Our patient stories.

Arminda Bourin has suffered from rheumatoid arthritis since 2003. She underwent adult stem cell therapy at the Stem Cell Institute in February 2012 because her swollen, painful ankles made it very difficult for her to walk. This interview takes place approximately one year after treatment.

Before coming to Panama, Ms. Bourin tried everything from anti-inflammatory and auto-immune medication to homeopathy and finally surgery on her left ankle, “Which I regret because if I had waited [until after the stem cell therapy], it would not have been necessary. The other foot with the same symptoms is now better without any surgery. I think it was the stem cells.”

Ms. Bourin learned about the Stem Cell Institute from her husband’s cousin, Judi Lecoq.
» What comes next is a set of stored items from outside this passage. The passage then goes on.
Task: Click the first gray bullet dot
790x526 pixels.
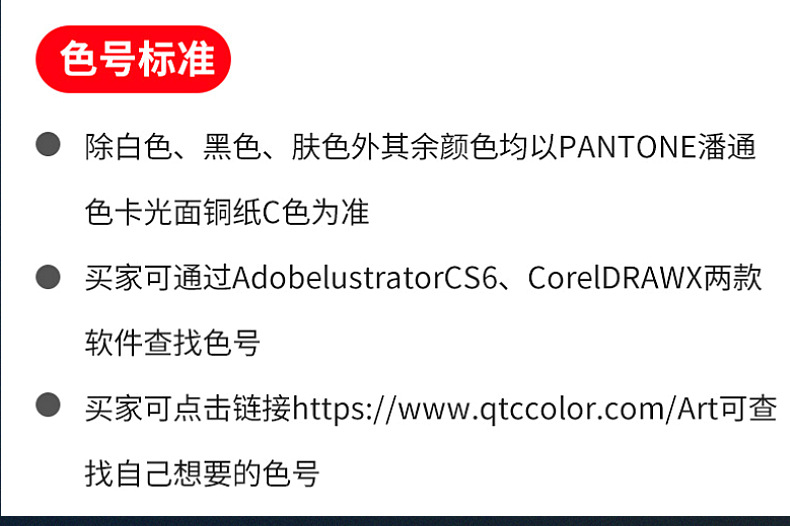Action: pyautogui.click(x=48, y=144)
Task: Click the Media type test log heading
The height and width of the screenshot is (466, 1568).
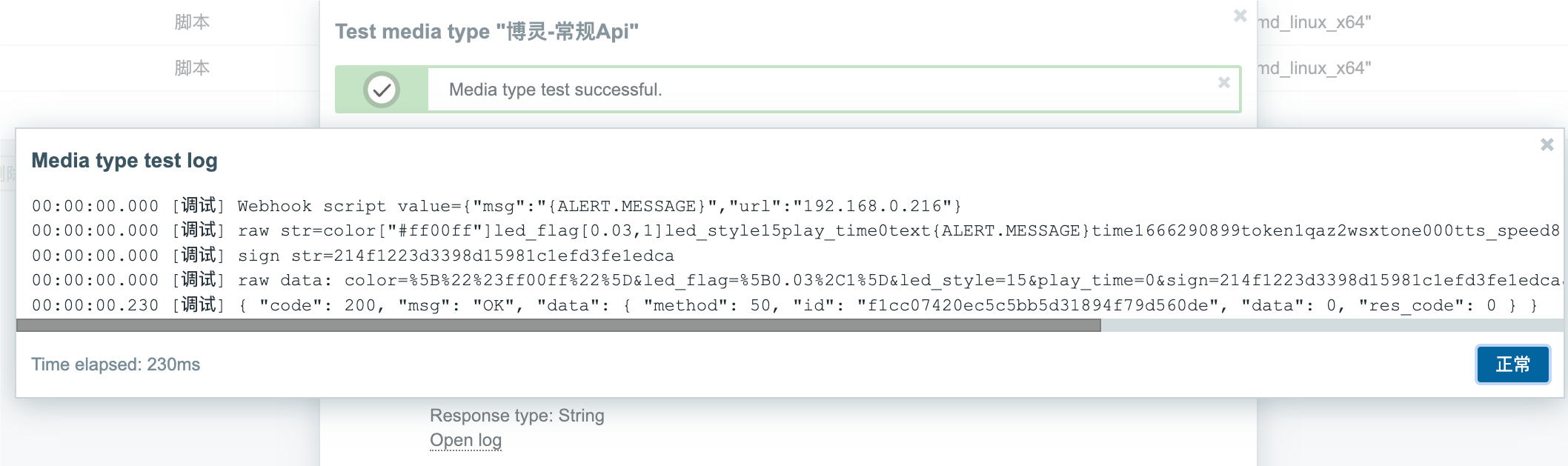Action: coord(124,161)
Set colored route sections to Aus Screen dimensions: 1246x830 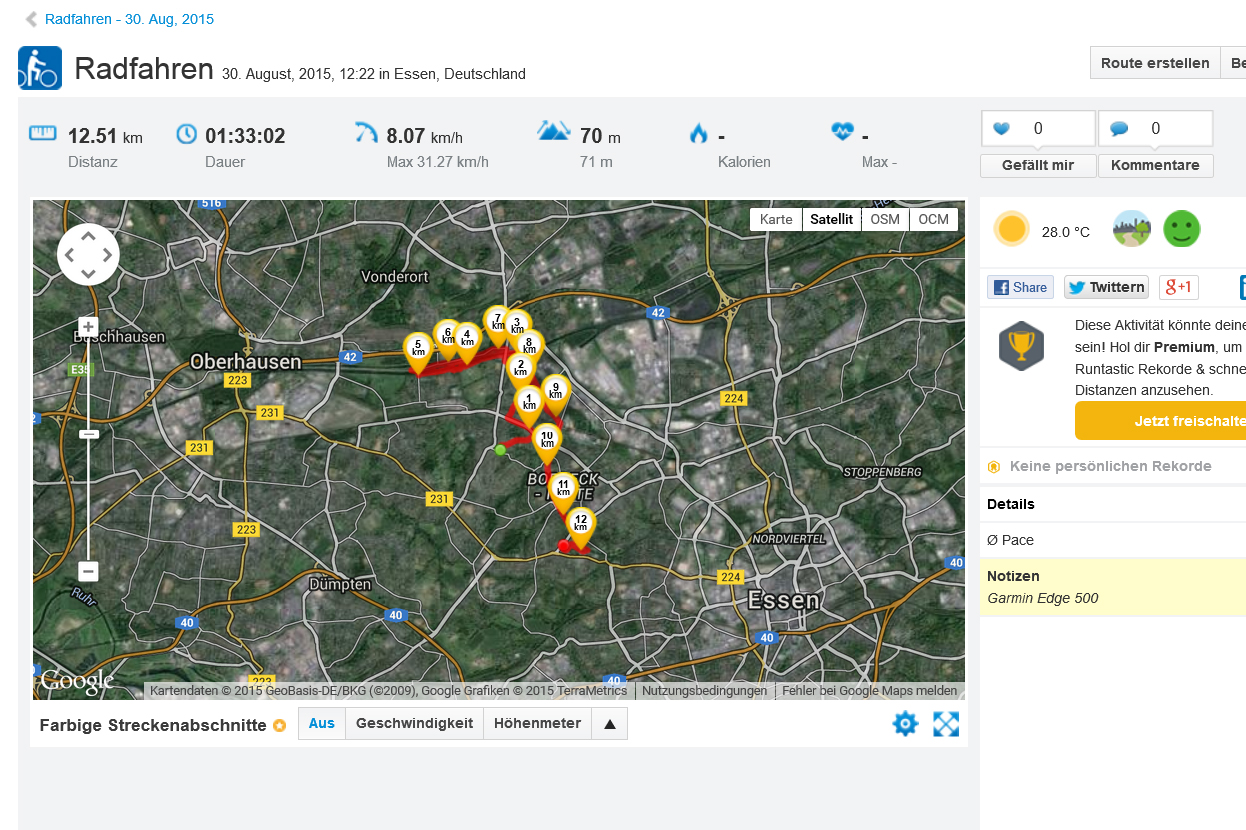point(321,723)
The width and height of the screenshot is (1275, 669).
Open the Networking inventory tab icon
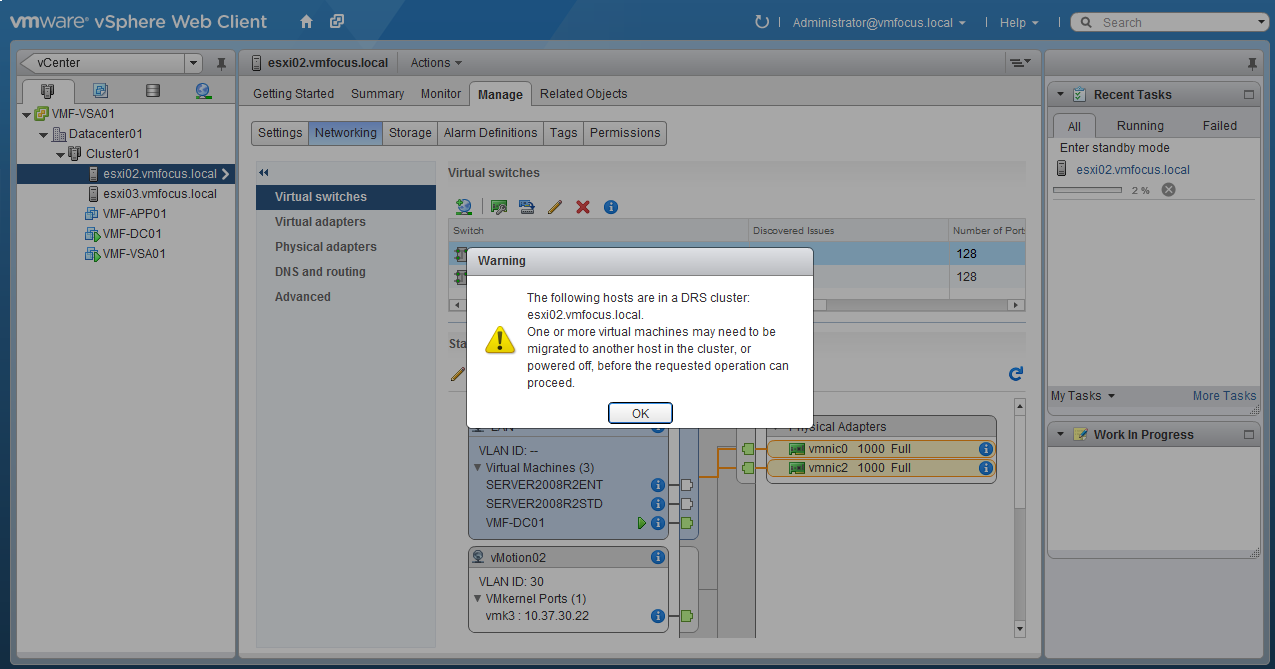(203, 91)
Judy received treatment for multiple sclerosis and, “…told us how wonderful the treatment was and that she was so much better.”

Regarding the doctors, staff and clinic, “They are wonderful. Everybody has been so kind.”

Upon being asked, “Has this treatment changed your life?” Ms. Bourin responded, “Well, yes. I was not walking too much. I needed a wheelchair. It was painful anyway. So to be able to go shopping, that’s a miracle!”

Sarah Washington and her daughter Mary. Mary is 2 years old and was diagnosed with cerebral palsy when she was 4 months old. She was first treated at the Stem Cell Institute in Panama using human umbilical cord-derived stem cells. Mary received these stem cells intravenously over the course of 4 days. Her first treatment was in September of 2012. This interview was recorded in March 2013 at the clinic while she was there for a second round of treatments.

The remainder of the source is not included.